**Action item**.
Would you retype the entries from the first line to the line bearing "Midland super d 10w-40 62l (149, 809)", both included, leaving out every picture?

Items from a data source:
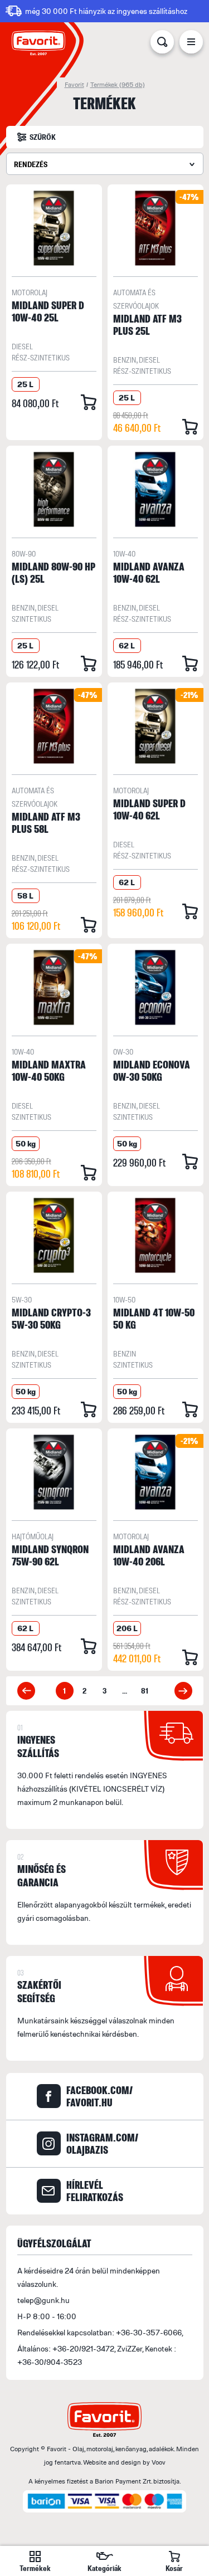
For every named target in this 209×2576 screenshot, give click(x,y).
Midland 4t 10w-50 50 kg (154, 1318)
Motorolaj (29, 292)
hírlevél (94, 2191)
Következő (183, 1691)
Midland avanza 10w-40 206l (148, 1555)
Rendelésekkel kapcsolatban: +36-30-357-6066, (100, 2332)
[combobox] (104, 164)
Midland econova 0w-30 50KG (151, 1070)
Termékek (117, 84)
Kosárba (88, 402)
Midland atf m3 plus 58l (46, 822)
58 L (25, 895)
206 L (127, 1628)
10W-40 (124, 553)
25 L (25, 384)
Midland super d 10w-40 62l (149, 809)
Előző (26, 1691)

**Response area**.
For every named target in this 209×2576 screenshot, give click(x,y).
Midland 4t 10w-50 50 kg (154, 1318)
Motorolaj (29, 292)
hírlevél (94, 2191)
Következő (183, 1691)
Midland avanza 10w-40 206l (148, 1555)
Rendelésekkel kapcsolatban: +36-30-357-6066, (100, 2332)
[combobox] (104, 164)
Midland econova 0w-30 50KG (151, 1070)
Termékek (117, 84)
Kosárba (88, 402)
Midland atf m3 plus 58l (46, 822)
58 L (25, 895)
206 L (127, 1628)
10W-40 (124, 553)
25 L (25, 384)
Midland super d 10w-40 62l (149, 809)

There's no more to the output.